As seen in the literature, most patients presented with localized pain and swelling, with imaging revealing characteristic lytic lesions. Treatment across these cases has typically involved intralesional curettage, often augmented with bone grafts or cementation. The outcomes were generally favorable, with low recurrence reported during follow-up.
This case report highlights the unpredictable nature of primary bone tumors in terms of their location and presenting features. Orthopedicians must be vigilant of these rare presentations and must be thorough in evaluation to diagnose these conditions early. The value of radiological investigation in these scenarios cannot be overemphasized. An algorithmic approach to diagnosis can help in detection of these rare conditions. Treatment modalities must be considered on a case to case basis and must aim at preserving maximum functionality.
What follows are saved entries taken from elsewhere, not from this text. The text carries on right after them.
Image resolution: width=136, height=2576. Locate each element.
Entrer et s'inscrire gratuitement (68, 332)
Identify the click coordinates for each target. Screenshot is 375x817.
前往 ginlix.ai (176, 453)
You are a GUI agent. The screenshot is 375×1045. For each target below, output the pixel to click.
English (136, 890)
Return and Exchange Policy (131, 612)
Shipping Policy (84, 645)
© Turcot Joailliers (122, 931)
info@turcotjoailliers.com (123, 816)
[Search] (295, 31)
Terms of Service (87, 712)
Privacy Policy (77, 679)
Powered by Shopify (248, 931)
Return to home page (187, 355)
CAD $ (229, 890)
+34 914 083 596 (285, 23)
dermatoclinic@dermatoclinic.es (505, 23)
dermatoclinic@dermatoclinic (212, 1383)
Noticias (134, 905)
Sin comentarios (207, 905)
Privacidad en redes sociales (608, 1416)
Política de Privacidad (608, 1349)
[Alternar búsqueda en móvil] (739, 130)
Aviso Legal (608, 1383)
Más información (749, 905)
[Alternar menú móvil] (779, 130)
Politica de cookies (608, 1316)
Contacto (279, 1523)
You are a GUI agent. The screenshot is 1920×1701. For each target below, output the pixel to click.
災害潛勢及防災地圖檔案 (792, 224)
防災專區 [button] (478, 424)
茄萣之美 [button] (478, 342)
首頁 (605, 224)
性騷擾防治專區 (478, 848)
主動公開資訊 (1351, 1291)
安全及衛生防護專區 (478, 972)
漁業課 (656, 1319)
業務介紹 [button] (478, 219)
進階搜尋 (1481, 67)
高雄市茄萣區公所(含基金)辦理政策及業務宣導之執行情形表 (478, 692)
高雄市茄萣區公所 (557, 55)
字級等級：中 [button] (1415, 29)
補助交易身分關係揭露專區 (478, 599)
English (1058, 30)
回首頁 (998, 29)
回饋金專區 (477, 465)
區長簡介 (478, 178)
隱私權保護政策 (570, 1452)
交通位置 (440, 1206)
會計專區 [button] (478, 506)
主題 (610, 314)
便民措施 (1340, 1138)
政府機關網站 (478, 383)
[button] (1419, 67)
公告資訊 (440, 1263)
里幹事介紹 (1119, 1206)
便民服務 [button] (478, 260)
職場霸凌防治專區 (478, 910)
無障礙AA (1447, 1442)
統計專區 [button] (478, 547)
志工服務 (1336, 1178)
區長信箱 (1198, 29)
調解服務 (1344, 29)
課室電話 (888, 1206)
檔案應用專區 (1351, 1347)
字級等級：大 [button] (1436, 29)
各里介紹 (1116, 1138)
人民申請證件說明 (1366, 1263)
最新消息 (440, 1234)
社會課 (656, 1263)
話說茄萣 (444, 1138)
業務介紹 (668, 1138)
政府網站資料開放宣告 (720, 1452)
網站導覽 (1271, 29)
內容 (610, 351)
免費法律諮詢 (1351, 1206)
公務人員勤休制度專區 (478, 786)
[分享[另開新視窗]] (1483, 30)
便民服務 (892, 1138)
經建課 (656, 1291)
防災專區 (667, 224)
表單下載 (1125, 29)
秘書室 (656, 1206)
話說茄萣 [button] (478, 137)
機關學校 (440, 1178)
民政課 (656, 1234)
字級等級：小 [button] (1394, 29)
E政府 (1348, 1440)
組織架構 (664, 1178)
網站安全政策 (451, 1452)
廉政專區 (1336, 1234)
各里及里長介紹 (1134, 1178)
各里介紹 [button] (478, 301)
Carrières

Thorough clinical and radiological investigation holds the key to accurate clinical diagnosis. Even the simplest of clinical conditions must be thoroughly evaluated. Protocols must be adhered to for commonly encountered symptom complexes and must be adhered to during routine practice. In case of bone tumors, the clinical presentations may not always be classical and in the cases, meticulous radiological and histopathological investigations are of paramount importance. Cases with anomalous presentations may be best referred to a surgeon with experience of managing such orthopedic oncology cases.